It's quite critical of NASA's approach and timelines in the Artemis program.
Given the time needed to develop and fully test the HLS and new spacesuits, we project NASA will exceed its current timetable for landing humans on the Moon in late 2024 by several years. In addition, NASA lacks a comprehensive and accurate cost estimate that accounts for all Artemis program costs.
It also has a cost per launch number for SLS, which NASA refuses to quote publicly:
When aggregating all relevant costs across mission directorates, NASA is projected to spend $93 billion on the Artemis effort up to FY 2025. We also project the current production and operations cost of a single SLS/Orion system at $4.1 billion per launch for Artemis I through IV, although the Agency’s ongoing initiatives aimed at increasing affordability seek to reduce that cost
The report recommends (among other things) to
(3) develop an Artemis-wide cost estimate and update it on an annual basis; (4) maintain an accounting of per-mission
costs and establish a benchmark against which NASA can assess the outcome of initiatives to increase the affordability of
ESD systems;
and states NASA didn't concur with these two recommendations.
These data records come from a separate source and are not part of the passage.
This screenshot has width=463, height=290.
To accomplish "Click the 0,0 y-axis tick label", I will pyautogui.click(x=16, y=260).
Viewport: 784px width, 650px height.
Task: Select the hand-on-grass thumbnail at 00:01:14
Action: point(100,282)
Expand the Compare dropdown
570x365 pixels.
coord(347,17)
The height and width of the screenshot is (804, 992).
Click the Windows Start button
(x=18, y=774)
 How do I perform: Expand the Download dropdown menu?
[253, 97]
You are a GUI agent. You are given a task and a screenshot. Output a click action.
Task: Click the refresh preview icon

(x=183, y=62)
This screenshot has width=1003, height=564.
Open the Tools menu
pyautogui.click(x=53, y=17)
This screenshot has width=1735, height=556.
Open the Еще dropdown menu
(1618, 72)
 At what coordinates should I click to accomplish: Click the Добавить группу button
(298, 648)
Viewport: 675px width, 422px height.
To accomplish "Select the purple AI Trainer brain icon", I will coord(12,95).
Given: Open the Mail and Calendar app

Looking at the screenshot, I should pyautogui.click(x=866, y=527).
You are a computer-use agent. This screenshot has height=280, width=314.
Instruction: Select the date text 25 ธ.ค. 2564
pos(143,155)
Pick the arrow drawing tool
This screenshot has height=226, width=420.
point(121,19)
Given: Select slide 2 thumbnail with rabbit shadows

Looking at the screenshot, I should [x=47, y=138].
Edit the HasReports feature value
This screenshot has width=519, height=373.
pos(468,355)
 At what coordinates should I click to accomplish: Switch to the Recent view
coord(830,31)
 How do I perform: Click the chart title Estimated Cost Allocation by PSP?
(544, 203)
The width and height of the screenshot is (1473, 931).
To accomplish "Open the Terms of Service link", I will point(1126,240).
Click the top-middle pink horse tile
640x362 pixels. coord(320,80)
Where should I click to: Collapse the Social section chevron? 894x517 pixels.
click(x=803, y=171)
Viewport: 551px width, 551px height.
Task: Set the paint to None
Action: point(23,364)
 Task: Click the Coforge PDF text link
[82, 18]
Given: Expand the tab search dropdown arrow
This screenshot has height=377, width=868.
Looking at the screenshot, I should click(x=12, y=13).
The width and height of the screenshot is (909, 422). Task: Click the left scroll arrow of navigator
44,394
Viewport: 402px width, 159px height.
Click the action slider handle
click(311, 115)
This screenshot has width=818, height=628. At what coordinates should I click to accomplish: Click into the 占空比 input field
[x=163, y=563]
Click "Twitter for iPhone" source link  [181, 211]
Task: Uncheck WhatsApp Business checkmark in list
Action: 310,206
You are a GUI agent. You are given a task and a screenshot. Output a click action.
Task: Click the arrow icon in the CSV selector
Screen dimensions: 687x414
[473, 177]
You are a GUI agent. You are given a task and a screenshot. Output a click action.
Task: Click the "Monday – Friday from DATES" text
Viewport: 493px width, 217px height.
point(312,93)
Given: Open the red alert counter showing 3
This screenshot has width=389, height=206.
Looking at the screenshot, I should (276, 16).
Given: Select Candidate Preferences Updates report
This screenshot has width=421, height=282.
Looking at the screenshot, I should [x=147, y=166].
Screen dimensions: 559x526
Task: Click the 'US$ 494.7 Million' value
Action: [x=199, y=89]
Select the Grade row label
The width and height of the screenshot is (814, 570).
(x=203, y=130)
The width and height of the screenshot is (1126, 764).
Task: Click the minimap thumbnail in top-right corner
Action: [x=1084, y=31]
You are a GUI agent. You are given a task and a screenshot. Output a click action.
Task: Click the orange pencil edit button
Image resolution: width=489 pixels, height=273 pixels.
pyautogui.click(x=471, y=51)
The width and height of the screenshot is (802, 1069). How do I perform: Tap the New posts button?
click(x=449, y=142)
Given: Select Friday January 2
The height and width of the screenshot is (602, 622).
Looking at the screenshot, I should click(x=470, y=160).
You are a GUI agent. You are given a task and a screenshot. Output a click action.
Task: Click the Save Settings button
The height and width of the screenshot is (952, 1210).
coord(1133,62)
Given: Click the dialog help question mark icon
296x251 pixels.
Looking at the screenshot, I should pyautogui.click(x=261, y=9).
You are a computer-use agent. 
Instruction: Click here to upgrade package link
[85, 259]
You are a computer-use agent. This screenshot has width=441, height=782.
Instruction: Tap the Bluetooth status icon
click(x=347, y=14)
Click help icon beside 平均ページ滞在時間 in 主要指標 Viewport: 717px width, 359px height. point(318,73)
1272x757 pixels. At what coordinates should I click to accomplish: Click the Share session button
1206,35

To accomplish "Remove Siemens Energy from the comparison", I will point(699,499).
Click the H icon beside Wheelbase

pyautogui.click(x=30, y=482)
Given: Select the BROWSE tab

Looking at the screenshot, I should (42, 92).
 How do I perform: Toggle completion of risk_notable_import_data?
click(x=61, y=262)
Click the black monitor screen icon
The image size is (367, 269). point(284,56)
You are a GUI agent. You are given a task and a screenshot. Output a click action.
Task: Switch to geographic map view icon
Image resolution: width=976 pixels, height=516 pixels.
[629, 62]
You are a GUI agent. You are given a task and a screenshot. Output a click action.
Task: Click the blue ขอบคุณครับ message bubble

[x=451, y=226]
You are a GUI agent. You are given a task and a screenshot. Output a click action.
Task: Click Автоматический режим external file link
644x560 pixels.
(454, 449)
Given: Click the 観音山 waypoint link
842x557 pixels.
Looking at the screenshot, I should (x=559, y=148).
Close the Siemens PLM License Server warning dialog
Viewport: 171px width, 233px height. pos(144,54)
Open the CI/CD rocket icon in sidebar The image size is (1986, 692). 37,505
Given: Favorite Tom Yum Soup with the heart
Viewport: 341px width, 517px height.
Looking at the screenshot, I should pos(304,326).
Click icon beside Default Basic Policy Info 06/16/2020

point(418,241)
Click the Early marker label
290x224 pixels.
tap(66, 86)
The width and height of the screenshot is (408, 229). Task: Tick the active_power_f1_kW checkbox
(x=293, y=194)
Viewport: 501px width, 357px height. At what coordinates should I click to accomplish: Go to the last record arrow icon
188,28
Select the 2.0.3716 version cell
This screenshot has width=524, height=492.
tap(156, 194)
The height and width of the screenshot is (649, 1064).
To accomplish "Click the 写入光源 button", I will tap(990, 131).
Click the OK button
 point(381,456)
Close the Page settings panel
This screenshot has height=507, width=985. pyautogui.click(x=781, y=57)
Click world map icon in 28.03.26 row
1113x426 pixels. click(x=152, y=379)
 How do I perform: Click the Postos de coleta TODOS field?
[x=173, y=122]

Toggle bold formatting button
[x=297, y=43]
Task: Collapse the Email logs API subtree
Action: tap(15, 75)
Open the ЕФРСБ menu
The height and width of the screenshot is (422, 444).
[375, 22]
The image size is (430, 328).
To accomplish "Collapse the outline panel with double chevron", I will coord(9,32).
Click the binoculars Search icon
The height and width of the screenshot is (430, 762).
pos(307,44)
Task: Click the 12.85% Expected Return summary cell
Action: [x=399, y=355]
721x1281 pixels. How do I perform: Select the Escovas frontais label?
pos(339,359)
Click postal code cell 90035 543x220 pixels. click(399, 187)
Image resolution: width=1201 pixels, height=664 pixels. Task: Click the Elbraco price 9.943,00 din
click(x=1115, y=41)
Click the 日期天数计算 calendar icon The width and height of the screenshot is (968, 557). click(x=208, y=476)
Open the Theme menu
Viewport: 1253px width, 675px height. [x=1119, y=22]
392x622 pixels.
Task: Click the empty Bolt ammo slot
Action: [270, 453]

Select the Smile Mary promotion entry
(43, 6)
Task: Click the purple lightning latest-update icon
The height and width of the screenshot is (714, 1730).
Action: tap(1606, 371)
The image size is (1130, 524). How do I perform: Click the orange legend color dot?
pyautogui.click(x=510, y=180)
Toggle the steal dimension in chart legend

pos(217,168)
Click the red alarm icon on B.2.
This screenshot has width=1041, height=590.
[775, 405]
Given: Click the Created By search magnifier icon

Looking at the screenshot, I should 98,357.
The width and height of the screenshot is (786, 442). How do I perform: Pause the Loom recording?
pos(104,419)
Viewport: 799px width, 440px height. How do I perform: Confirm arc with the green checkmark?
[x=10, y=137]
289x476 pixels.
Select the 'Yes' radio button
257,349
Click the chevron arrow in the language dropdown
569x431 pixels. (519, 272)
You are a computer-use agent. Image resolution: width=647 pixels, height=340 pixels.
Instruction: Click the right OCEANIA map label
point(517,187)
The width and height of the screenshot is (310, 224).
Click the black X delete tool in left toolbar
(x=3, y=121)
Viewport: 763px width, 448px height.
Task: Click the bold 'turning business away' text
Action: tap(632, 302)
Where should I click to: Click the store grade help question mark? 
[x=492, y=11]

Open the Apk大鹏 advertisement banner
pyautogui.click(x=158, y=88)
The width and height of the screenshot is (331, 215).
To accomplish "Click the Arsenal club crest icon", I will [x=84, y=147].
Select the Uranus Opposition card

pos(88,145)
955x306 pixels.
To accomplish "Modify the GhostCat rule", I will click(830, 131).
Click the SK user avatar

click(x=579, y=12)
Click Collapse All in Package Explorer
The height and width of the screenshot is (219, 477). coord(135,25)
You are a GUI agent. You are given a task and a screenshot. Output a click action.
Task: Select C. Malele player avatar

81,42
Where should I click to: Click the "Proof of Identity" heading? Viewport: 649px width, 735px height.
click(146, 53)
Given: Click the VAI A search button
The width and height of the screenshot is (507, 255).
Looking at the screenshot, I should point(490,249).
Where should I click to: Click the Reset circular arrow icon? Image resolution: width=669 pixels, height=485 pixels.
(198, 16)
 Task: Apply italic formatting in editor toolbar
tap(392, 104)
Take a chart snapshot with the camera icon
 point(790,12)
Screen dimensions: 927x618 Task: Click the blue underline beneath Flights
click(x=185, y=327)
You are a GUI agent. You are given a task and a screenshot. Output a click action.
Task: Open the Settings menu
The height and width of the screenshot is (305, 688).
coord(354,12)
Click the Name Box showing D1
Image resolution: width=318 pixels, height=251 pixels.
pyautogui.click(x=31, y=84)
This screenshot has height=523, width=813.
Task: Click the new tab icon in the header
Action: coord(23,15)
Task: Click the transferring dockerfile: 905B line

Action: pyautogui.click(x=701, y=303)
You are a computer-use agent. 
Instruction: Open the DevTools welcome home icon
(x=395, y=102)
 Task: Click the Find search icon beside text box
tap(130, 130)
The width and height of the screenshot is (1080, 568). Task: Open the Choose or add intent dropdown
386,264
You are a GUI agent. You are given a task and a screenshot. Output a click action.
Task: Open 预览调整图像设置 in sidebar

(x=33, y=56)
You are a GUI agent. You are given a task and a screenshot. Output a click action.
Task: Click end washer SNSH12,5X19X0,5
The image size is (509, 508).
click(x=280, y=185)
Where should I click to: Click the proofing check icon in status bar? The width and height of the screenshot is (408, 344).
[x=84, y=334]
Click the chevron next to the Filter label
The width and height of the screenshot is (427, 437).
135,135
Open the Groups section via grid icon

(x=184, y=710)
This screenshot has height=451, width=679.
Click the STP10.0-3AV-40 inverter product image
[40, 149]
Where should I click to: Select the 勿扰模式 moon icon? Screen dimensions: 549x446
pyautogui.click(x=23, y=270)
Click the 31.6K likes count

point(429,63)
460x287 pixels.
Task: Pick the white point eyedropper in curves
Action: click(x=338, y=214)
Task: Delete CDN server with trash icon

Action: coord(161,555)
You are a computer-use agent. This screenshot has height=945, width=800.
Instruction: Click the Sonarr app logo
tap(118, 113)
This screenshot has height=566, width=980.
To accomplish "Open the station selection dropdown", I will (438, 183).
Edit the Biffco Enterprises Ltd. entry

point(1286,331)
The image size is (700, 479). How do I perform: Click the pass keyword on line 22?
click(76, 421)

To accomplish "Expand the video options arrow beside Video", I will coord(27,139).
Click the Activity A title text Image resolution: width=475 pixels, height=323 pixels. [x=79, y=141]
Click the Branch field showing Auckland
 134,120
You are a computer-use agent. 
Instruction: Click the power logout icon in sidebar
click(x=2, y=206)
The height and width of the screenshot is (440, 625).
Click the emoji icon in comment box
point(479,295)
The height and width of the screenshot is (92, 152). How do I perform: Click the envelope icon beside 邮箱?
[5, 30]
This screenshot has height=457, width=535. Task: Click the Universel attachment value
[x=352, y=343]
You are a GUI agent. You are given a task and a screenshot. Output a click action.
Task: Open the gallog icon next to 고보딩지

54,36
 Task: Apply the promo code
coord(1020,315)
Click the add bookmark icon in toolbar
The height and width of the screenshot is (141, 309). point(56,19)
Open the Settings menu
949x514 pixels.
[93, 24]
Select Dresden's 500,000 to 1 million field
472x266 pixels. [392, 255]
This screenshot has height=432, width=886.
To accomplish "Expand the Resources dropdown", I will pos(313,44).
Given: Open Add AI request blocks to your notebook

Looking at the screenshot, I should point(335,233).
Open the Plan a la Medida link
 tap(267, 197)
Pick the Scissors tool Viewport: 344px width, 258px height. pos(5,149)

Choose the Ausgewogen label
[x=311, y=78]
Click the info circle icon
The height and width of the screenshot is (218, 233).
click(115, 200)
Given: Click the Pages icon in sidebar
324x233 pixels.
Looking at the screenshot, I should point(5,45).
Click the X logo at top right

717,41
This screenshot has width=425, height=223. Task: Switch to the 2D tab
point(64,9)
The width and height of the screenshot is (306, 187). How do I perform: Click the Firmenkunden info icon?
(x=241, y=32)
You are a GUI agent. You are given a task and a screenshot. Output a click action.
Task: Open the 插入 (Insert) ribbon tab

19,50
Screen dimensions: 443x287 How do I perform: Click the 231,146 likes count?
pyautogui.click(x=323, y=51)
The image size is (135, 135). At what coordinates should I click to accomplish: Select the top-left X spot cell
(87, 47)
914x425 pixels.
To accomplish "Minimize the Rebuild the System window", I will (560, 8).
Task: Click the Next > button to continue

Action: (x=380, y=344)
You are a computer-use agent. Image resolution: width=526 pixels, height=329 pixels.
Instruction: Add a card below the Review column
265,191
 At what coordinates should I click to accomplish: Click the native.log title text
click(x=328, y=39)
The report expects Artemis 1 for Summer 2022 now.

It confirms that the first lunar landing (with Artemis 3) will not use the depot. Orion will dock directly to Starship.
 
  • #865
sophiecentaur said:
A rational approach to our present problem would involve re-thinking all our priorities. That would include aspects of Science, just as much as non essential creature comforts.
And according to % emissions from space travel and the scientific progress we make with it (also to help the climate) it is one of the last things in a really long list we should be concerned about.
Btw I think this debate is offtopic here.
 
  • #866
Mentor note: I have deleted a number of off-topic posts and responses to them. Please keep posts aligned with the title of this thread.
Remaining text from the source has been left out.